(Supplied records Opens)

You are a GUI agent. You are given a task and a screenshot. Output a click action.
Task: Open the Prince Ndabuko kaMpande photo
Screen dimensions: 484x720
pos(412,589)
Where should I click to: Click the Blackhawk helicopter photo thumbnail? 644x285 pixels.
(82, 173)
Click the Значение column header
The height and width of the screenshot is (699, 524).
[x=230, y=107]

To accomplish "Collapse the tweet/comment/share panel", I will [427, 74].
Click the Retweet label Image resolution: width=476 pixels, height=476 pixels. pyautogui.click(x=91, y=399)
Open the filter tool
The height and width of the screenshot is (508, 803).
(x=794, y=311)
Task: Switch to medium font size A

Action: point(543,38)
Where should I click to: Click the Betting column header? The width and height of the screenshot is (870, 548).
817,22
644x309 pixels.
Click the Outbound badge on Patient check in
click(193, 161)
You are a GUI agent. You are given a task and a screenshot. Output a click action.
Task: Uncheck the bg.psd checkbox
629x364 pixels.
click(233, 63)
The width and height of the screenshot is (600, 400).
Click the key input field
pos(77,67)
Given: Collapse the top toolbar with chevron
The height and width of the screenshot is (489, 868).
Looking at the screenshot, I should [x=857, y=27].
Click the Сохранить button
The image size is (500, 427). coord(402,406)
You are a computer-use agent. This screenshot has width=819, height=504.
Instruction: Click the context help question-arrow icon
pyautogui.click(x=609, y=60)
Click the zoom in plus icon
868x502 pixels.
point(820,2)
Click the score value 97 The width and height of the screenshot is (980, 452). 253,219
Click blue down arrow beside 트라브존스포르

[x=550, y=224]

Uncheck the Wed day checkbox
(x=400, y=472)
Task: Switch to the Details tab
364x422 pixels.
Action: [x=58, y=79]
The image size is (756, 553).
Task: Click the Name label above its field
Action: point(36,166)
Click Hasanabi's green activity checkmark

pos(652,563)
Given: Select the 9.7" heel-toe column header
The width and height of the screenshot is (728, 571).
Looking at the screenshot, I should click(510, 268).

(Supplied records Closes)

__What you should do__: Return the line that contains "Task: Switch to the Details tab" along with every line after it through the end of the entries, exactly, adding nothing.

__Task solution__:
Task: Switch to the Details tab
364x422 pixels.
Action: [x=58, y=79]
The image size is (756, 553).
Task: Click the Name label above its field
Action: point(36,166)
Click Hasanabi's green activity checkmark

pos(652,563)
Given: Select the 9.7" heel-toe column header
The width and height of the screenshot is (728, 571).
Looking at the screenshot, I should click(510, 268).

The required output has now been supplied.